Re: Color Management for iPad?
Re: Color Management for iPad?
- Subject: Re: Color Management for iPad?
- From: Tom Lianza <email@hidden>
- Date: Sat, 06 Aug 2011 08:26:20 -0400
- Thread-topic: Color Management for iPad?
Hi Graeme,
There are two distinct issues here. On the server side, one assumes that
the builder of the web page is responsible for content so security per se is
not that much of an issue, except that the ICC profile allows for
proprietary tags so by definition, there is a potential issue with unknown
BINARY data and a potential for downstream corruption. On the client side,
if you are going to execute a fully color managed workflow inside the
application, the web application/browser, must interact with specific client
generated data, this is a security no-no. There are fairly well defined
mechanisms for accepting specific client data (desktop physical extent, etc)
that is absolutely necessary for the browser to run. Opening and capturing
an ICC profile is NOT one of those secure API's.
If the color management is happening on the client system via the OS, then
there needs to be a mechanism to push the image and embedded profile down to
the OS layer for processing. Unfortunately, the OS layers all have
different APIs for color management, so the code that was specifically
designed to be non-OS specific suddenly becomes very specific. If you look
into the WebKit code, you will see some of the specific issues. It can be
handled on a platform, by platform basis, but it is quite a bit of work.

= Required tasks =
1. In the email about color management for iPad, what does the ICC profile allow that creates a potential issue with unknown binary data?
2. Using the email about color management for iPad, explain why handling color management through the client's operating system makes the code platform-specific.
3. List every header field name that appears at the top of the email about color management for iPad.

= Listed records =
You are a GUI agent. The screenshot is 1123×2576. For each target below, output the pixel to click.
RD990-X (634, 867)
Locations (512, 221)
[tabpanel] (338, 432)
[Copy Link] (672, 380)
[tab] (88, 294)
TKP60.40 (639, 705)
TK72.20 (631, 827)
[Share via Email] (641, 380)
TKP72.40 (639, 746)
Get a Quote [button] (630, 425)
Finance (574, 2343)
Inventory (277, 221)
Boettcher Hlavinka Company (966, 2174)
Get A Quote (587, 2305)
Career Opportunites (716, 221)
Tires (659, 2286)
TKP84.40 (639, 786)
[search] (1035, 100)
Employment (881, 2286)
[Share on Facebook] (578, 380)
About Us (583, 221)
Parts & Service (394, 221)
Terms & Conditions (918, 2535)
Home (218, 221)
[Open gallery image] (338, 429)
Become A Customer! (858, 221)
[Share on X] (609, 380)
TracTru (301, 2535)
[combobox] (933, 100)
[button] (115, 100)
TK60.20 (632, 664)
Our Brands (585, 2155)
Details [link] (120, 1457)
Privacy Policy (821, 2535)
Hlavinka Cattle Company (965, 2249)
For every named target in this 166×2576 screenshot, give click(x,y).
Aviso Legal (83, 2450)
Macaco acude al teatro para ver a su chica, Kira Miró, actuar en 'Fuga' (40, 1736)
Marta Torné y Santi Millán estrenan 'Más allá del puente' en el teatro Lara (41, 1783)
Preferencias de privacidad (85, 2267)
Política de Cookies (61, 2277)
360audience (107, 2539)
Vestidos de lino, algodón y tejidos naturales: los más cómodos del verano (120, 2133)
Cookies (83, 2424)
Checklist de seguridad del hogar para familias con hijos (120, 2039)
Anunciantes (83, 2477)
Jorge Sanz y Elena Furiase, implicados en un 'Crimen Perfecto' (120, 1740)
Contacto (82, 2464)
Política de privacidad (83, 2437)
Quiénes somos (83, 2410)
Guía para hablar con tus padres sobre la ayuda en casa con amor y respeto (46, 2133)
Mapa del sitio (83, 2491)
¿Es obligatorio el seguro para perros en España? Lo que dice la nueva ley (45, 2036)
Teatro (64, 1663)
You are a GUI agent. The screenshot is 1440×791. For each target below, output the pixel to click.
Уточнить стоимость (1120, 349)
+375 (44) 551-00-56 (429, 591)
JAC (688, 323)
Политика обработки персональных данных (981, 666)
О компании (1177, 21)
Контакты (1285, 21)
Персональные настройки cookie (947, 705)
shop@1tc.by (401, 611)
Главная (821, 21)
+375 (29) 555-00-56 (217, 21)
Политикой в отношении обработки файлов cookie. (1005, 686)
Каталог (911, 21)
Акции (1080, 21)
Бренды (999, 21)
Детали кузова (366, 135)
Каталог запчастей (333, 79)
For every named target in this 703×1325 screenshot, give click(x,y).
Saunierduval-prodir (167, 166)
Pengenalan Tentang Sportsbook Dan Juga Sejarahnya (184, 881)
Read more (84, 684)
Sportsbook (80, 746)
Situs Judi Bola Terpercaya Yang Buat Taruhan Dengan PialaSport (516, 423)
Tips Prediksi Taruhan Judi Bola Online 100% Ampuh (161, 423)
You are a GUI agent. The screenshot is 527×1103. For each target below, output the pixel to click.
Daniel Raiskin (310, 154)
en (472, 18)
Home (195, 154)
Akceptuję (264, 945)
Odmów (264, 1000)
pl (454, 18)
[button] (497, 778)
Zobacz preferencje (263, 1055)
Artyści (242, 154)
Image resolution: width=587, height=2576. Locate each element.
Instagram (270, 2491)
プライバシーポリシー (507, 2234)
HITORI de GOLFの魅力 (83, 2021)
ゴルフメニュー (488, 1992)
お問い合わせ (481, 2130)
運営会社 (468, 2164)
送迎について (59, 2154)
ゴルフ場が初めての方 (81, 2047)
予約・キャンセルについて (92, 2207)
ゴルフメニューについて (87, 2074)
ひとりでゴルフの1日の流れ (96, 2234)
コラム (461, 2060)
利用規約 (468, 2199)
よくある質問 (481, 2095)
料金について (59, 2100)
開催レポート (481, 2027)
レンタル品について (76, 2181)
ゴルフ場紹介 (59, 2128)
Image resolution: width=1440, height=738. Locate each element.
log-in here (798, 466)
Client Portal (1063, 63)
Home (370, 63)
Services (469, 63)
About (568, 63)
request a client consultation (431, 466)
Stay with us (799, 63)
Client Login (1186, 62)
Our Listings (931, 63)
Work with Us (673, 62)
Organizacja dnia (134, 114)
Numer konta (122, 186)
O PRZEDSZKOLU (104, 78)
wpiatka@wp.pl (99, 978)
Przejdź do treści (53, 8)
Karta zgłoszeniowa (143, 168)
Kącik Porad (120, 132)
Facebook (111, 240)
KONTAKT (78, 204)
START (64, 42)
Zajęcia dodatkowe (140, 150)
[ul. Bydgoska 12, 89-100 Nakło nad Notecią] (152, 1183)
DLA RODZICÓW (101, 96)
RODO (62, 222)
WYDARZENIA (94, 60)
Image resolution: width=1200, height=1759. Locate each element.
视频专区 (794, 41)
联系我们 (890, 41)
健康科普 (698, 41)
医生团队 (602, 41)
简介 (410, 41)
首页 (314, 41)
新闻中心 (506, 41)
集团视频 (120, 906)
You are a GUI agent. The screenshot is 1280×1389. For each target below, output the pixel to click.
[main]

= Solved problems =
1. Proprietary tags.

2. The image and its embedded profile have to be pushed down to the OS layer for processing, but each OS layer has different APIs for color management. As a result, code that was designed to be non-OS-specific becomes very specific to each platform.

3. Subject, From, Date, Thread-topic